GOAL
Render the stretch from the line containing "At what coordinates" through the end of the items as a JSON list of strings, one string per line, with blank lines skipped. Keep the pictures out of the list.

┌────────

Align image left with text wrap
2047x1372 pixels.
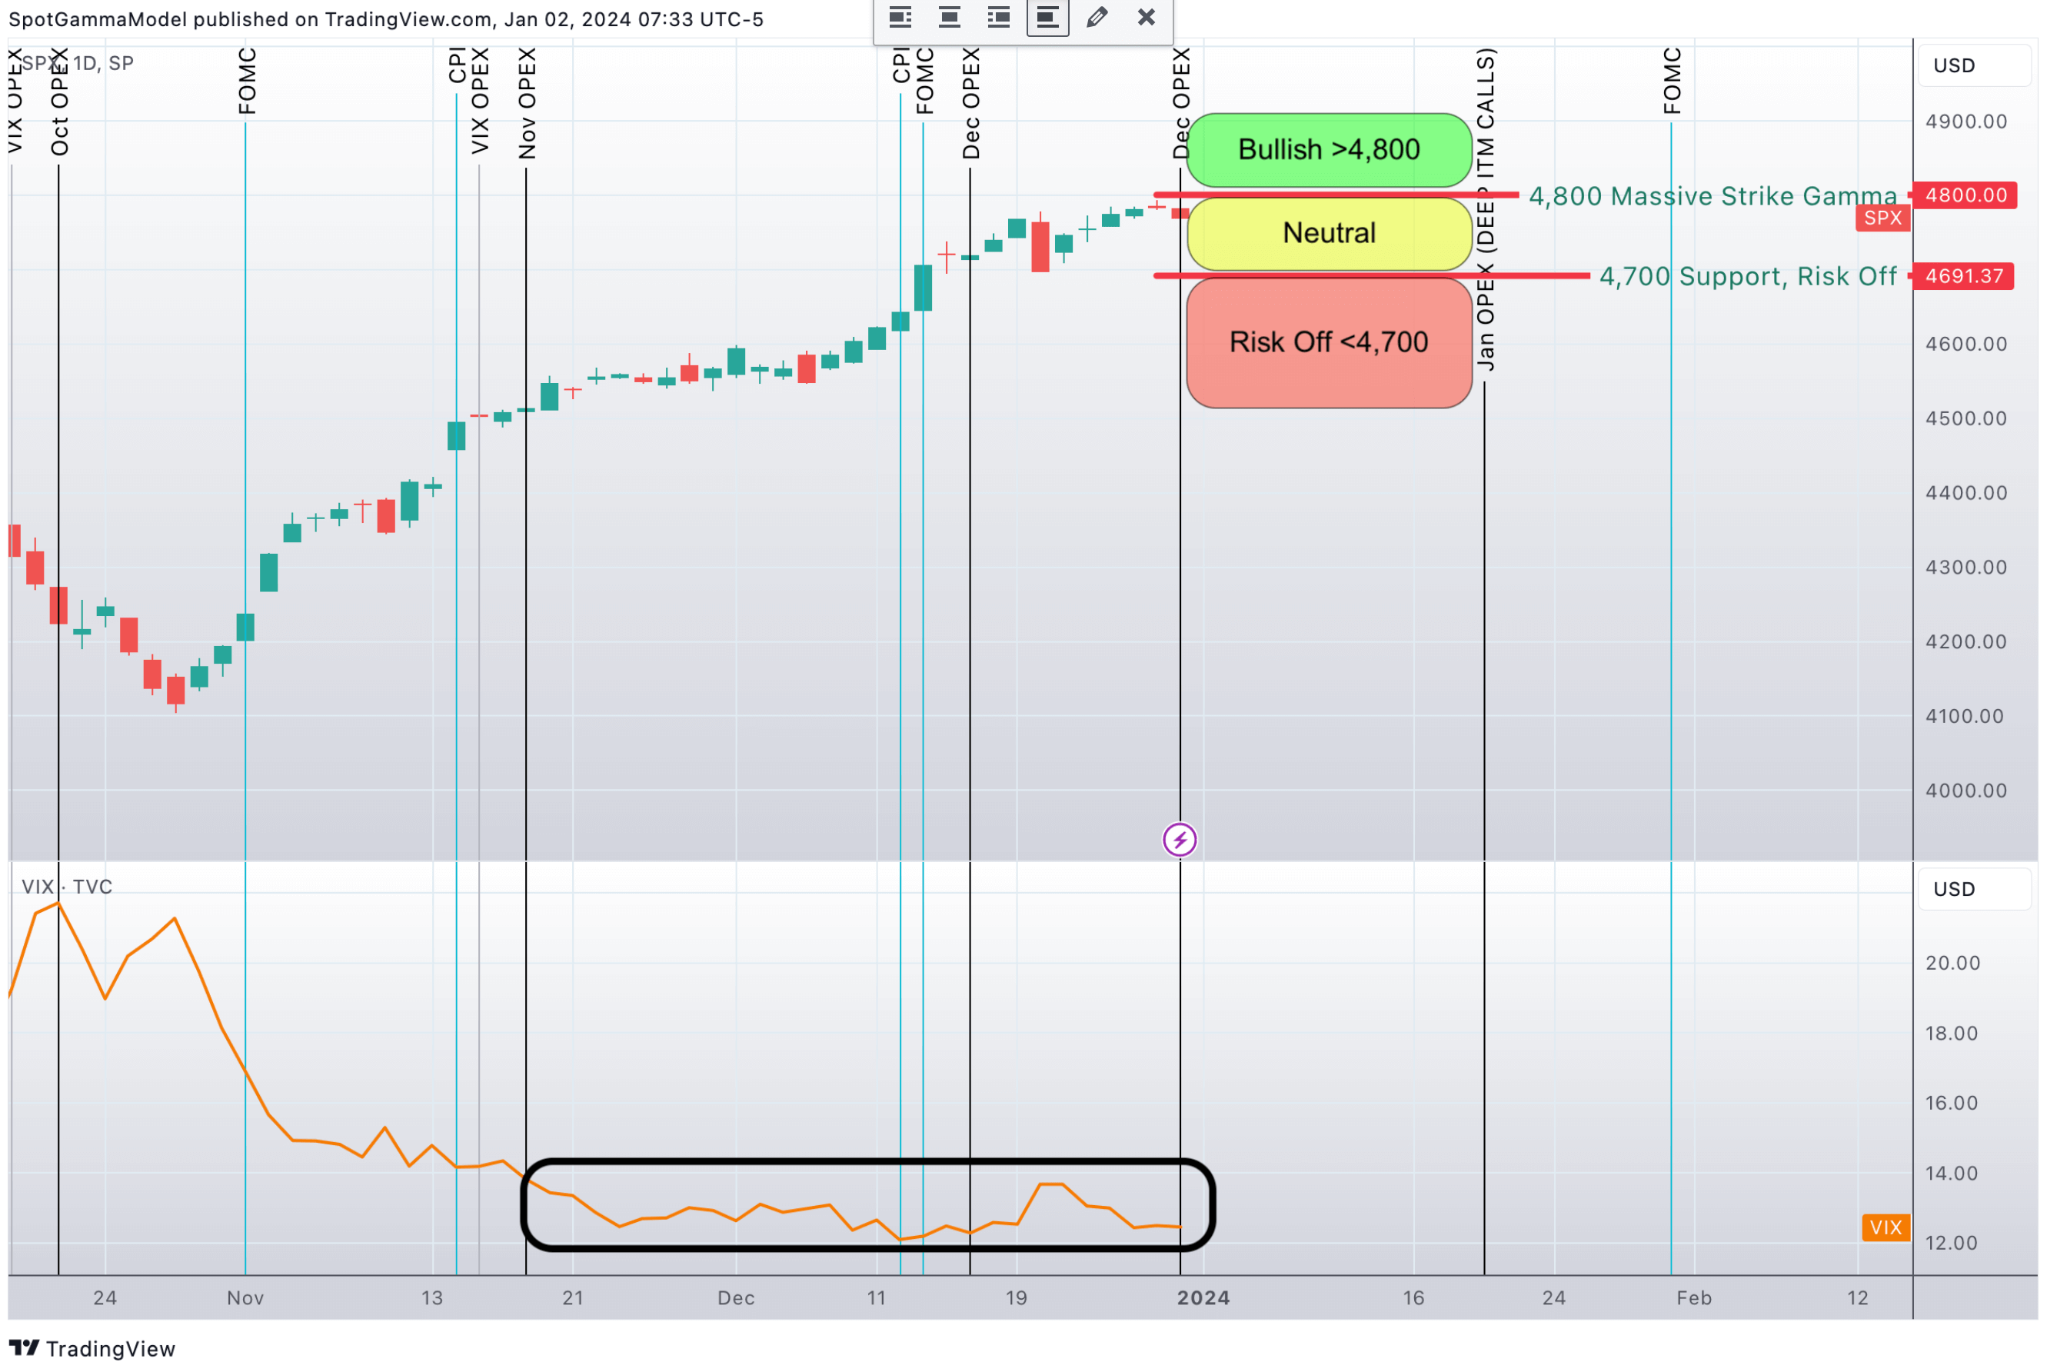pyautogui.click(x=900, y=17)
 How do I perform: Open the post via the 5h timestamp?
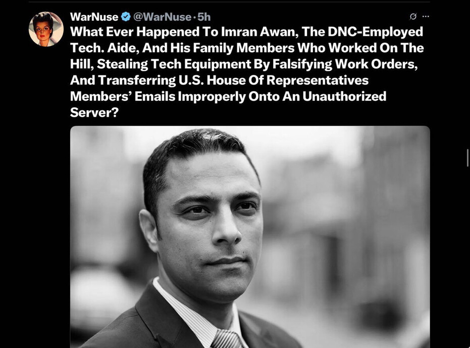[204, 17]
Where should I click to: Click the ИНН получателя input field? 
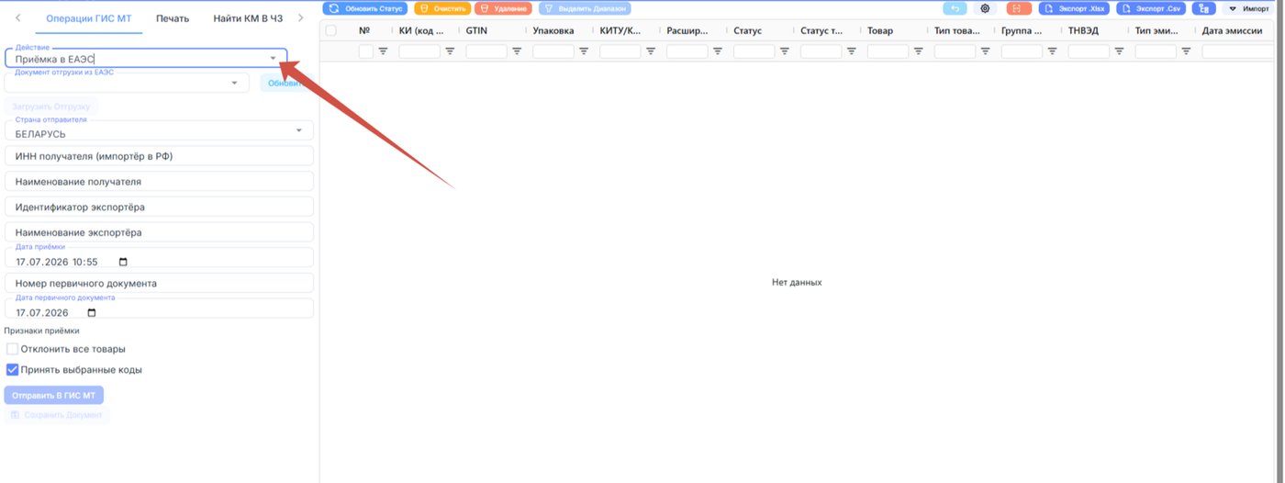pyautogui.click(x=159, y=156)
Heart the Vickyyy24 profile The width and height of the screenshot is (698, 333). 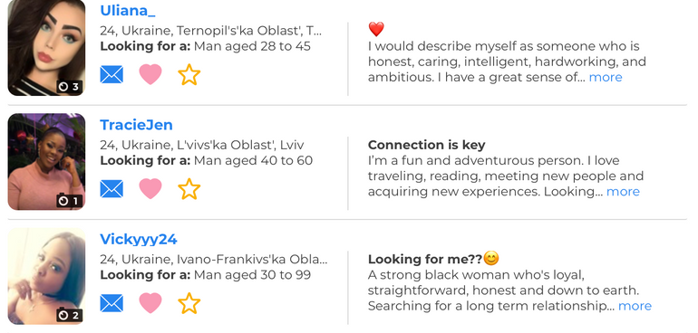pyautogui.click(x=150, y=303)
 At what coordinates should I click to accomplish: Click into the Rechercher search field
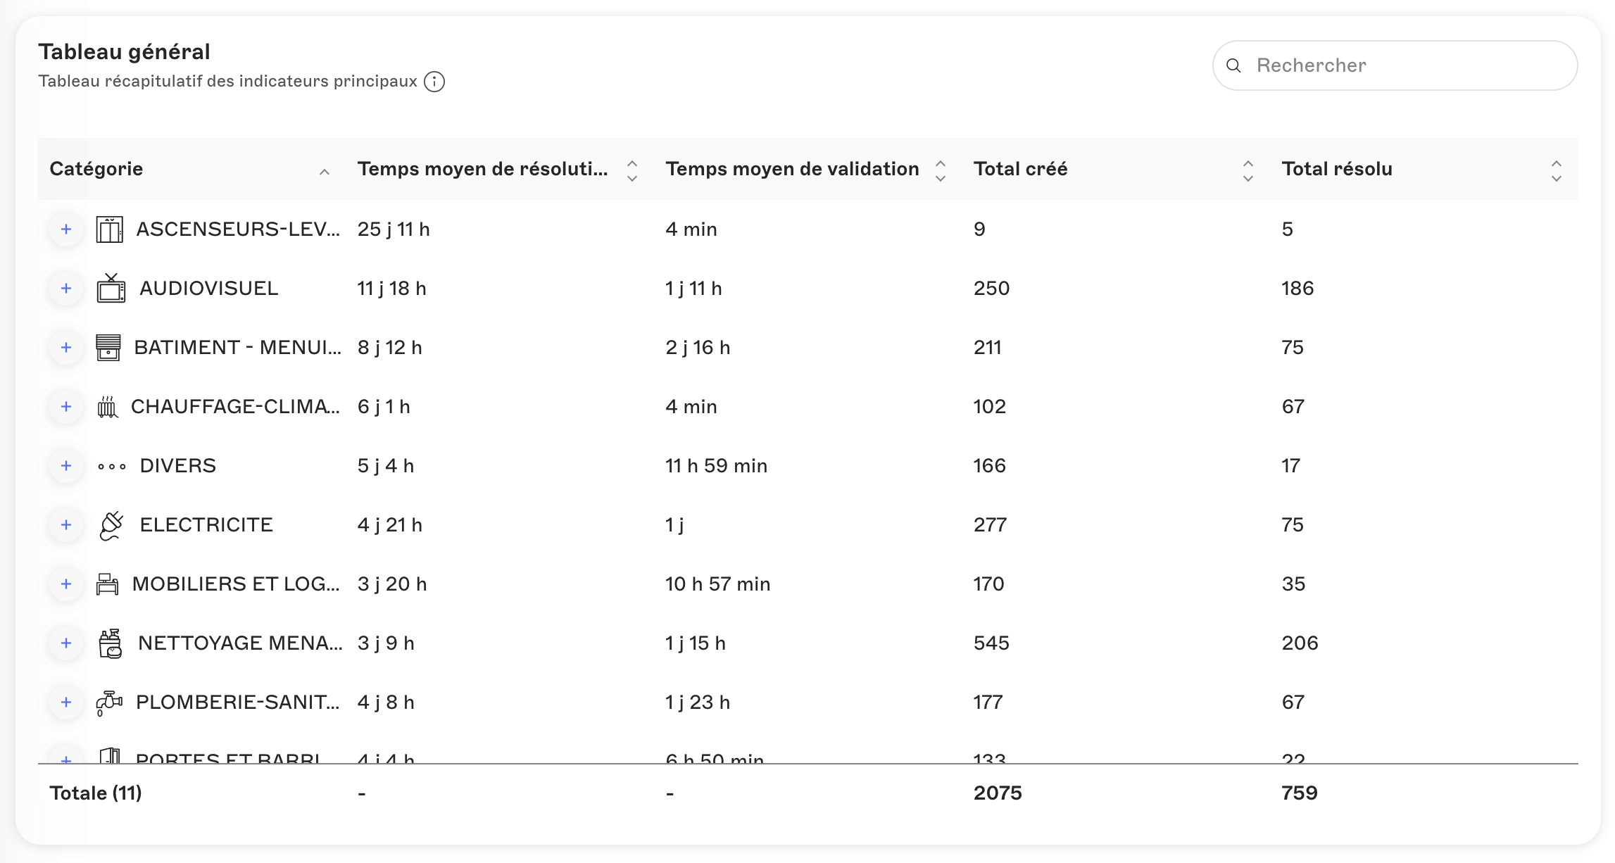pyautogui.click(x=1395, y=65)
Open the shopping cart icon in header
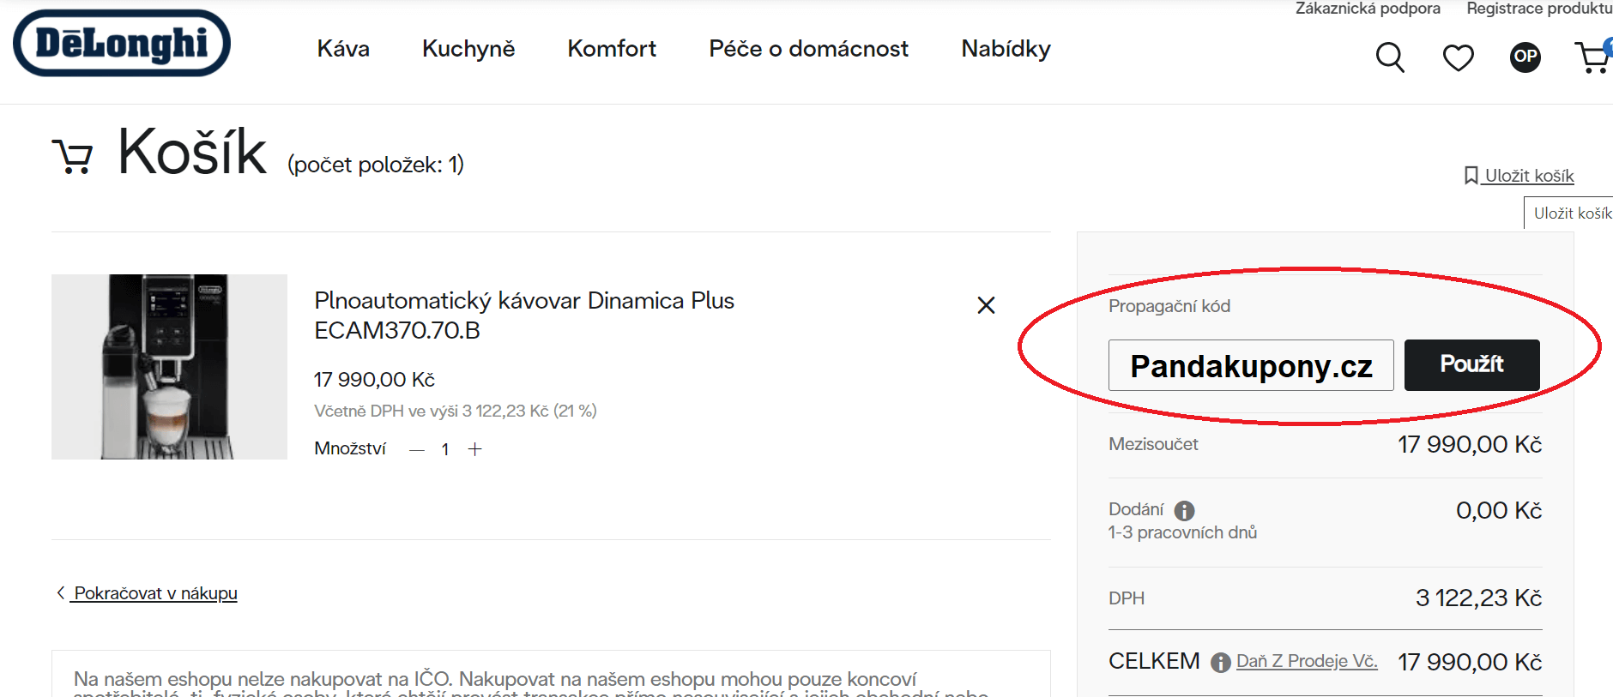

└────────

FULL RESPONSE
[
  " At what coordinates should I click to accomplish: Click into the Rechercher search field",
  "pyautogui.click(x=1395, y=65)",
  "Open the shopping cart icon in header"
]